- WHAT IS BEING ASKED
Print only the lines below from the one with "Click the green" to the one with "Given: Click the", both included, exactly as they stand. Leave pictures out.

- RECORDS PROVIDED
######

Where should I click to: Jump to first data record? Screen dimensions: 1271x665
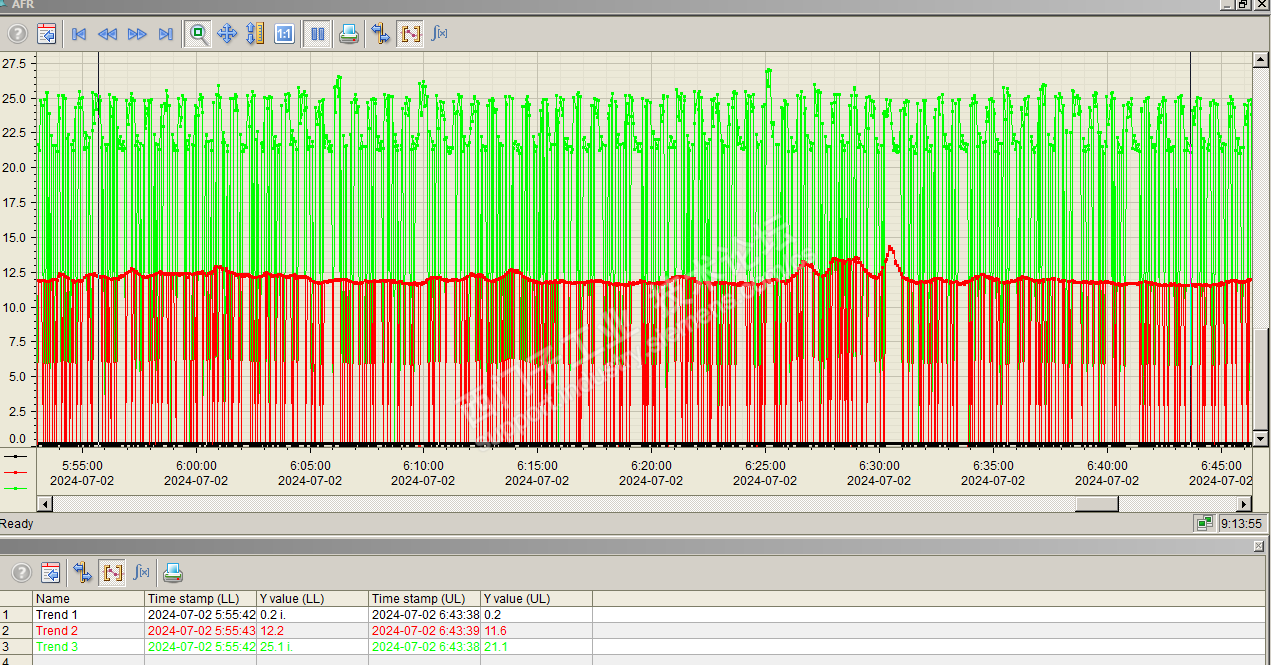(79, 34)
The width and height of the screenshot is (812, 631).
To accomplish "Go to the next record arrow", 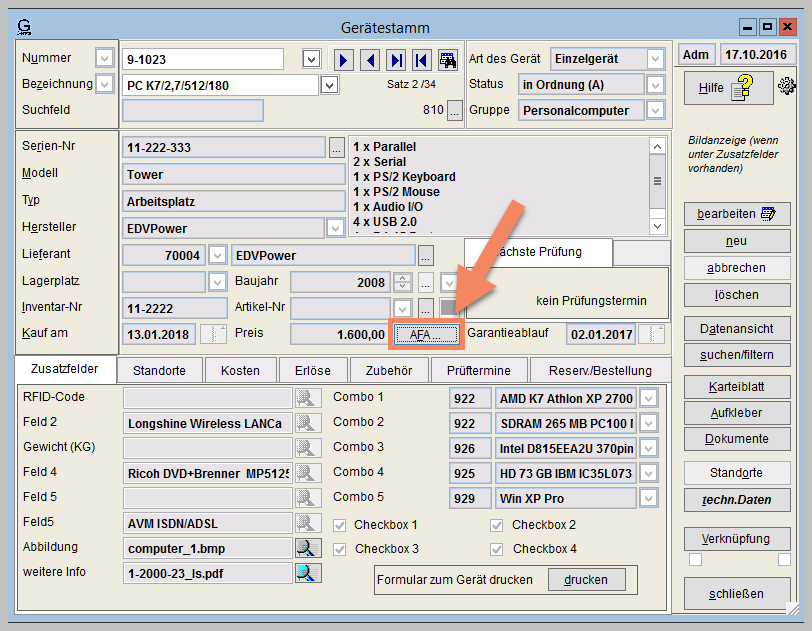I will point(345,60).
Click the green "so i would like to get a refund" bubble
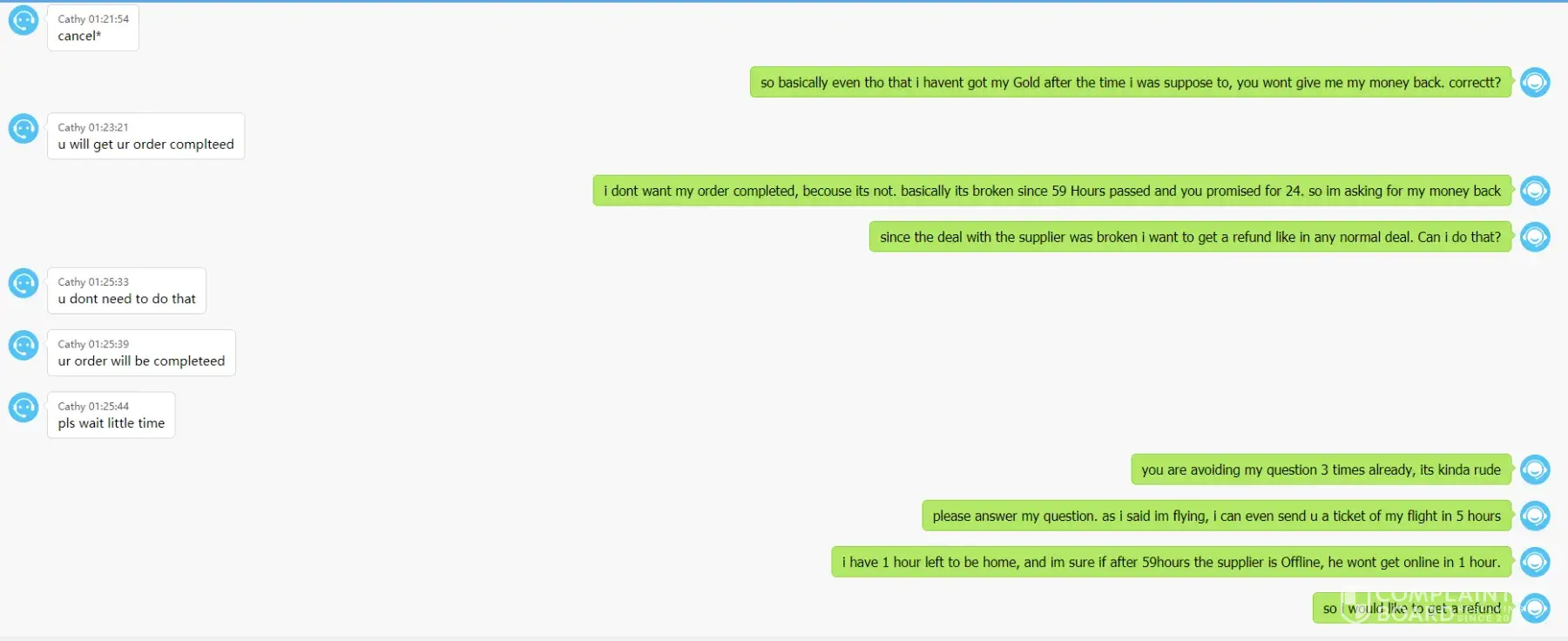Viewport: 1568px width, 641px height. pyautogui.click(x=1412, y=608)
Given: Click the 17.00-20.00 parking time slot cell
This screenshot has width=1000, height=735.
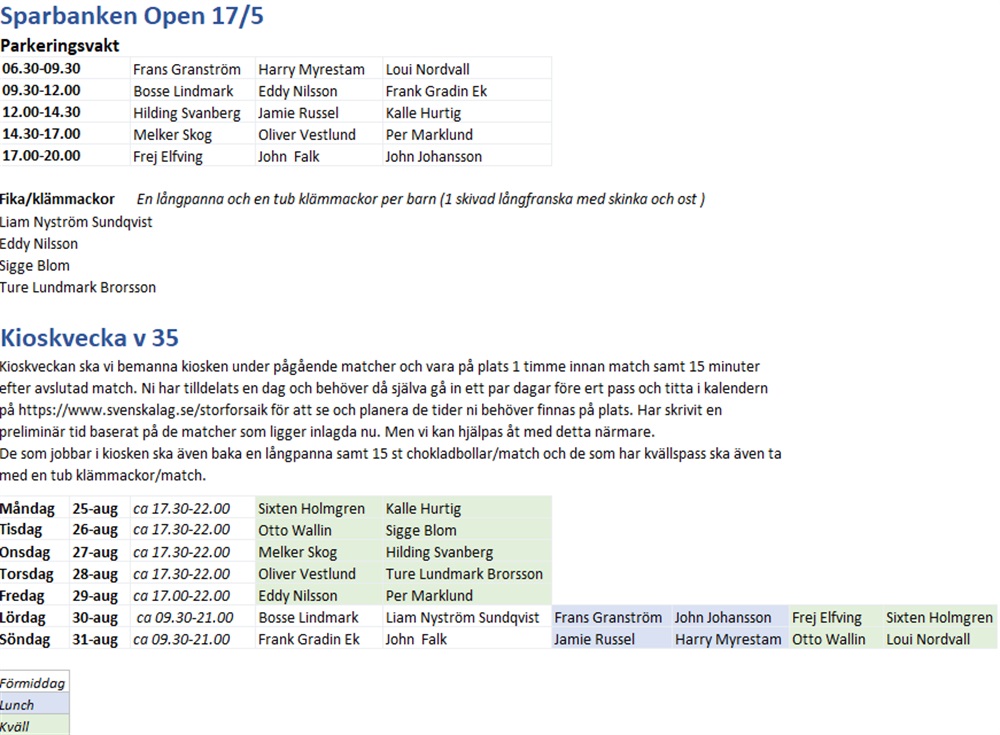Looking at the screenshot, I should 42,156.
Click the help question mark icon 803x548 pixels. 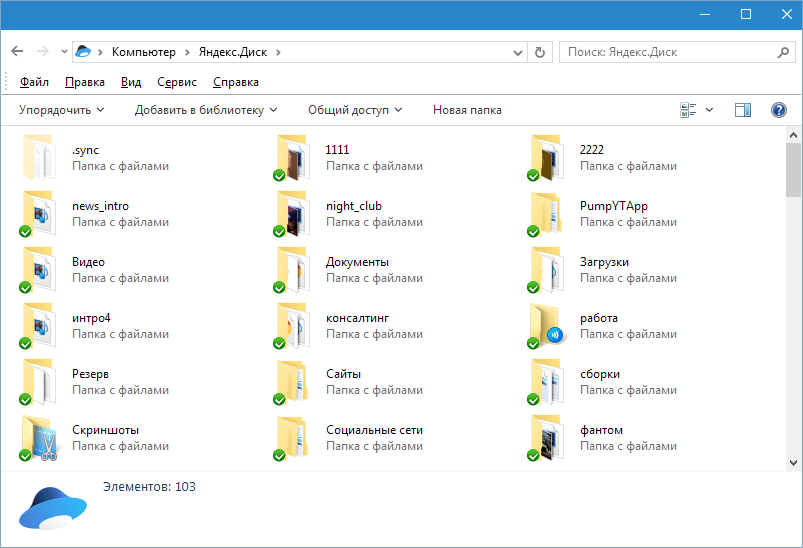[x=778, y=110]
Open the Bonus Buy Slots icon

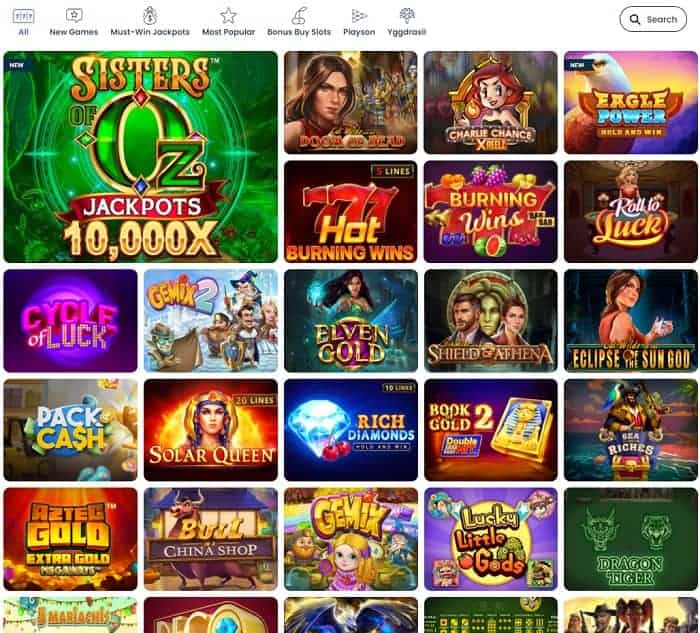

######

- ANSWER BELOW
Click the green "so i would like to get a refund" bubble
Viewport: 1568px width, 641px height. pyautogui.click(x=1412, y=608)
Given: Click the 17.00-20.00 parking time slot cell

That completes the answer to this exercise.